Exercise directions.
In the records below, find the line containing "Where should I click to: Select" and the line containing "You are a computer-use agent. The width"; please repeat exactly the lines from one to the other, both included, and nothing more.

Data for analysis.
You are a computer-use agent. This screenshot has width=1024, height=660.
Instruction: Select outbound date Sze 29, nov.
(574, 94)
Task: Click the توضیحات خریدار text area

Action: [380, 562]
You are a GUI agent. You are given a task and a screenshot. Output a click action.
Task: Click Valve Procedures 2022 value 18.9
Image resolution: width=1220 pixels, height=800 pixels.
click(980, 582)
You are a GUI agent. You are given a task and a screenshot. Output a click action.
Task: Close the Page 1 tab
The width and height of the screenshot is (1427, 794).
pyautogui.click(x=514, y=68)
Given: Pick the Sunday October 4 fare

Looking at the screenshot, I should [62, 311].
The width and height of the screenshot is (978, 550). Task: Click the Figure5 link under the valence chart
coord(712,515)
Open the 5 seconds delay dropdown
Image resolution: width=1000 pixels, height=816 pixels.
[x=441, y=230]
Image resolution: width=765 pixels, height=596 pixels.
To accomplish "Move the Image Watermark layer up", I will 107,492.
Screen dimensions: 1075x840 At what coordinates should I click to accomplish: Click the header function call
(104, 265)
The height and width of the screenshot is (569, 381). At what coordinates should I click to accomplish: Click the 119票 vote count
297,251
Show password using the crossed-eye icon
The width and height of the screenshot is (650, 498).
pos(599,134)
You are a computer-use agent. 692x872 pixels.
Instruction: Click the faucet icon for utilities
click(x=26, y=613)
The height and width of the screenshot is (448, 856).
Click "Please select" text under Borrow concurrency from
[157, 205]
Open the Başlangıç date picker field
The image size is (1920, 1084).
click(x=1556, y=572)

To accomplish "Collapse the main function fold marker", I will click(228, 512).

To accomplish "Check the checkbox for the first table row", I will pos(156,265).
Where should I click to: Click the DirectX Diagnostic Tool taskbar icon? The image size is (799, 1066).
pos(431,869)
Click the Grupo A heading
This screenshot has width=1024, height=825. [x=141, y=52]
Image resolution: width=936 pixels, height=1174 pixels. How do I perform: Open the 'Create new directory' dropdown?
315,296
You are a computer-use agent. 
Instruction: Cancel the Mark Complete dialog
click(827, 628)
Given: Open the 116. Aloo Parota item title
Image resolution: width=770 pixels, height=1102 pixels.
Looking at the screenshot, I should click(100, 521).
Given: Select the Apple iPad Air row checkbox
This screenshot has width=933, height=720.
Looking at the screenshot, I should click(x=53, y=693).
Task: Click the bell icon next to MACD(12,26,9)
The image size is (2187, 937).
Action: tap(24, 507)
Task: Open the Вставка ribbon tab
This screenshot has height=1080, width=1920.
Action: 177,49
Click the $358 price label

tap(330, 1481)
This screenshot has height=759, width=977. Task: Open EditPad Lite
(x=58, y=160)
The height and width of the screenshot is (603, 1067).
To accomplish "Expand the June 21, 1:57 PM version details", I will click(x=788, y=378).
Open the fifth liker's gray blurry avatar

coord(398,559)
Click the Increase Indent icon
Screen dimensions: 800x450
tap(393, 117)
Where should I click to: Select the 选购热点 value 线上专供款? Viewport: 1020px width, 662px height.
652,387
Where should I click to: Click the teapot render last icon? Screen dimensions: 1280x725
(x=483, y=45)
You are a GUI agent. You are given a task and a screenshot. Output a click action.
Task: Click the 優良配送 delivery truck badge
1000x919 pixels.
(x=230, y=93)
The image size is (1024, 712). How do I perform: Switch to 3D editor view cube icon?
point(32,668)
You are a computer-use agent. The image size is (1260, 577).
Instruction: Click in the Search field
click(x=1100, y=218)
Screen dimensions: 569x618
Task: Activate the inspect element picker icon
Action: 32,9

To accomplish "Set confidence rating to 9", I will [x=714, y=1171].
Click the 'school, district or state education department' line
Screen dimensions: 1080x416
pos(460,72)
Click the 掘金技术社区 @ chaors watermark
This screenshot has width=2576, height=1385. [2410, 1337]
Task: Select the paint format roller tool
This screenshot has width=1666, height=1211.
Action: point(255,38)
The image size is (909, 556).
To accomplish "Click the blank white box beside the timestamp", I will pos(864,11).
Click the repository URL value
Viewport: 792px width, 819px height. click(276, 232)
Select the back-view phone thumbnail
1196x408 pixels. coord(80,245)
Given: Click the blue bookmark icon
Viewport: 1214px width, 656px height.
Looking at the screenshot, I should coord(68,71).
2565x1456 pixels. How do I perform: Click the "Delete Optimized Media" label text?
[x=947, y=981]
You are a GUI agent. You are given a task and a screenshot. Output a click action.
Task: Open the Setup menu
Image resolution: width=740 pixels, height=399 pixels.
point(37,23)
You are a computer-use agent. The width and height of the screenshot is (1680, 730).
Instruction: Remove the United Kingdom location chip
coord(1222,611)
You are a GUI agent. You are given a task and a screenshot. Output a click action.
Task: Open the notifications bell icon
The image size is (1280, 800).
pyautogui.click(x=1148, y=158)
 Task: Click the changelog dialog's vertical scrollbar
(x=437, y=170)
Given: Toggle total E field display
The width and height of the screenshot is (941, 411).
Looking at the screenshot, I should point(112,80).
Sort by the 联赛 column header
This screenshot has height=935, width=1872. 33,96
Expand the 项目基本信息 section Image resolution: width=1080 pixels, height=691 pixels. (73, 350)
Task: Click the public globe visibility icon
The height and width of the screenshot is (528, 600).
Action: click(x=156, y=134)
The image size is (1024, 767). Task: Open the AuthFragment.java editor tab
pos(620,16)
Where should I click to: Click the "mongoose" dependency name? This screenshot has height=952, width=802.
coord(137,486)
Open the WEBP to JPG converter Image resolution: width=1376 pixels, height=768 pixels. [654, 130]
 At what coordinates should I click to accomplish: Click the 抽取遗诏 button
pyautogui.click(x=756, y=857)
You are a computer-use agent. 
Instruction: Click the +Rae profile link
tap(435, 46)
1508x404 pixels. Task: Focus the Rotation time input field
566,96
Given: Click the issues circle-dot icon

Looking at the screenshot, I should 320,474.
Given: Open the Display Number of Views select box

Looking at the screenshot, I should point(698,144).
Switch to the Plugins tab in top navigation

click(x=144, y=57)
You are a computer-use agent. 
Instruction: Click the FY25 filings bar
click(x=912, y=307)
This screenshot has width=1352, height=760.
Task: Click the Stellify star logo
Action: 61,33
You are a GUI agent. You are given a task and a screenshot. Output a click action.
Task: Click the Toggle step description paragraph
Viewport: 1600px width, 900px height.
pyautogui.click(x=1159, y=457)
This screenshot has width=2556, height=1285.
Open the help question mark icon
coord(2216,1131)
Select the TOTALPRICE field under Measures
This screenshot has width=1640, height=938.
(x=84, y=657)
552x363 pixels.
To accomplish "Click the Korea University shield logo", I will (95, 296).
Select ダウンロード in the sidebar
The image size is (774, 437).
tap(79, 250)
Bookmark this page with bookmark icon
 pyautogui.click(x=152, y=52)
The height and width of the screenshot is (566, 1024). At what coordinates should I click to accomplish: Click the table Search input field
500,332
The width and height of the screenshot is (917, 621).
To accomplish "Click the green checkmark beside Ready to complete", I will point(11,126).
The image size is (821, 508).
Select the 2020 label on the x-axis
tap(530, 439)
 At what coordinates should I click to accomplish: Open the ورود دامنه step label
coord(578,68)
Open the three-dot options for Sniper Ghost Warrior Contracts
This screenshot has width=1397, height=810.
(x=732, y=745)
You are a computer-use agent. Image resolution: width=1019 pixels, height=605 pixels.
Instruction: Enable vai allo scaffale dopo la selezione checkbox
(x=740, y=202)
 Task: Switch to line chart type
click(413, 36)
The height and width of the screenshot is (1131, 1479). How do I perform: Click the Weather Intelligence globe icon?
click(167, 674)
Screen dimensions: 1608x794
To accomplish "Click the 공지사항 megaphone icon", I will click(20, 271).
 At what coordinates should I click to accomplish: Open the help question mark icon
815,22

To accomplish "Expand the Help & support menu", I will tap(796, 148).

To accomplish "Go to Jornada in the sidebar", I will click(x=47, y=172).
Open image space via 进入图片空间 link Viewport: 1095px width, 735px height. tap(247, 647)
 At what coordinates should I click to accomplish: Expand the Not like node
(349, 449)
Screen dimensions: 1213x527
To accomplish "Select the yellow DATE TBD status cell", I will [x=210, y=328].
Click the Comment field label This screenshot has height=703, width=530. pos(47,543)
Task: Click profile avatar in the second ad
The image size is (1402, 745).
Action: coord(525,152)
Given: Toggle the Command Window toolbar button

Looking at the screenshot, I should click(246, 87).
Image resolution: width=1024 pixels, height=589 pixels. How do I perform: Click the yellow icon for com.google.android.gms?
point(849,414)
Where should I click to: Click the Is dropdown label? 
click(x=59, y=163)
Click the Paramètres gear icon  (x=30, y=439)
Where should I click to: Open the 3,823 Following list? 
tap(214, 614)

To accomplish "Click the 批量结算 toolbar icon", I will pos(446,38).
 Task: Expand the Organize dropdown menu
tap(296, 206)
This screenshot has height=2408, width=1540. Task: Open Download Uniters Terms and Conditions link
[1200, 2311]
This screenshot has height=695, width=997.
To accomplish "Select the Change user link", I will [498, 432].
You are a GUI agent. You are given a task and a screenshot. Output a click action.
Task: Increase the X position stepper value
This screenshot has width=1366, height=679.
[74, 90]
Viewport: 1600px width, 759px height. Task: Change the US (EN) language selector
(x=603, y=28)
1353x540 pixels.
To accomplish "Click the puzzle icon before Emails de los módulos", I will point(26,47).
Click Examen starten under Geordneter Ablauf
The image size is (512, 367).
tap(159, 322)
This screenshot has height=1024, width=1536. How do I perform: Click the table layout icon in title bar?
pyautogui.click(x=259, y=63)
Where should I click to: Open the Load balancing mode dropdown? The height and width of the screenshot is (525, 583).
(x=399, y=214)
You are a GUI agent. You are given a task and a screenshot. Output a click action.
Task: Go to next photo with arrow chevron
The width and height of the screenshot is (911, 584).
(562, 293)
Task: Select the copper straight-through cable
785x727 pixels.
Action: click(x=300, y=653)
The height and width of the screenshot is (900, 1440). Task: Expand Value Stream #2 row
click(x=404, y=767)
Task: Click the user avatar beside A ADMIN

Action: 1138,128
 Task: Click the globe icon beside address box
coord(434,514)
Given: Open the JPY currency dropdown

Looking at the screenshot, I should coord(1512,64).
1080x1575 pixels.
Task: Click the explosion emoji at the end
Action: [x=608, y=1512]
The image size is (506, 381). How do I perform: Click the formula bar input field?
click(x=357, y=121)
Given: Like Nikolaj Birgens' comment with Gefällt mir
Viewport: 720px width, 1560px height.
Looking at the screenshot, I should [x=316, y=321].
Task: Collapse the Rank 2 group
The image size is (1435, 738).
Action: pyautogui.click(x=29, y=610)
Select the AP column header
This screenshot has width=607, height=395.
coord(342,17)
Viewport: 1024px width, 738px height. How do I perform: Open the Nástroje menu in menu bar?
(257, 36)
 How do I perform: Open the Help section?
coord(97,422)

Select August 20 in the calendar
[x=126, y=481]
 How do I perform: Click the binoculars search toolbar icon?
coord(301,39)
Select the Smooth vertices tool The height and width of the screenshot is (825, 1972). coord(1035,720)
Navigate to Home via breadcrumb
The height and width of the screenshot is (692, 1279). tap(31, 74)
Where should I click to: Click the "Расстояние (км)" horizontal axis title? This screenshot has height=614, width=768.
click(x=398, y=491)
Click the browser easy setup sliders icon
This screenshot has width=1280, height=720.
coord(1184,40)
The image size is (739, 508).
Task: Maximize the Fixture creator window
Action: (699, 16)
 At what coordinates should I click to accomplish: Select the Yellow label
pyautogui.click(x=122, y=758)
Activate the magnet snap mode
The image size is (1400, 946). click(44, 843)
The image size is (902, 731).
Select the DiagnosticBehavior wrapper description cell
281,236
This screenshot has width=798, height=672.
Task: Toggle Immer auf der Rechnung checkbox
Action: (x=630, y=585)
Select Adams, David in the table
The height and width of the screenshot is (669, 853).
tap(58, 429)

Output for this exercise.
Where should I click to: Select the 选购热点 value 线上专供款? Viewport: 1020px width, 662px height.
652,387
Where should I click to: Click the teapot render last icon? Screen dimensions: 1280x725
(x=483, y=45)
You are a GUI agent. You are given a task and a screenshot. Output a click action.
Task: Click the 優良配送 delivery truck badge
1000x919 pixels.
(x=230, y=93)
The image size is (1024, 712). How do I perform: Switch to 3D editor view cube icon?
point(32,668)
You are a computer-use agent. The image size is (1260, 577).
Instruction: Click in the Search field
click(x=1100, y=218)
Screen dimensions: 569x618
Task: Activate the inspect element picker icon
Action: 32,9

To accomplish "Set confidence rating to 9", I will [x=714, y=1171].
Click the 'school, district or state education department' line
Screen dimensions: 1080x416
pos(460,72)
Click the 掘金技术社区 @ chaors watermark
This screenshot has width=2576, height=1385. [2410, 1337]
Task: Select the paint format roller tool
This screenshot has width=1666, height=1211.
Action: point(255,38)
The image size is (909, 556).
To accomplish "Click the blank white box beside the timestamp", I will pos(864,11).
Click the repository URL value
Viewport: 792px width, 819px height. click(276, 232)
Select the back-view phone thumbnail
1196x408 pixels. coord(80,245)
Given: Click the blue bookmark icon
Viewport: 1214px width, 656px height.
Looking at the screenshot, I should coord(68,71).
2565x1456 pixels. How do I perform: Click the "Delete Optimized Media" label text?
[x=947, y=981]
You are a GUI agent. You are given a task and a screenshot. Output a click action.
Task: Open the Setup menu
Image resolution: width=740 pixels, height=399 pixels.
point(37,23)
You are a computer-use agent. The width and height of the screenshot is (1680, 730).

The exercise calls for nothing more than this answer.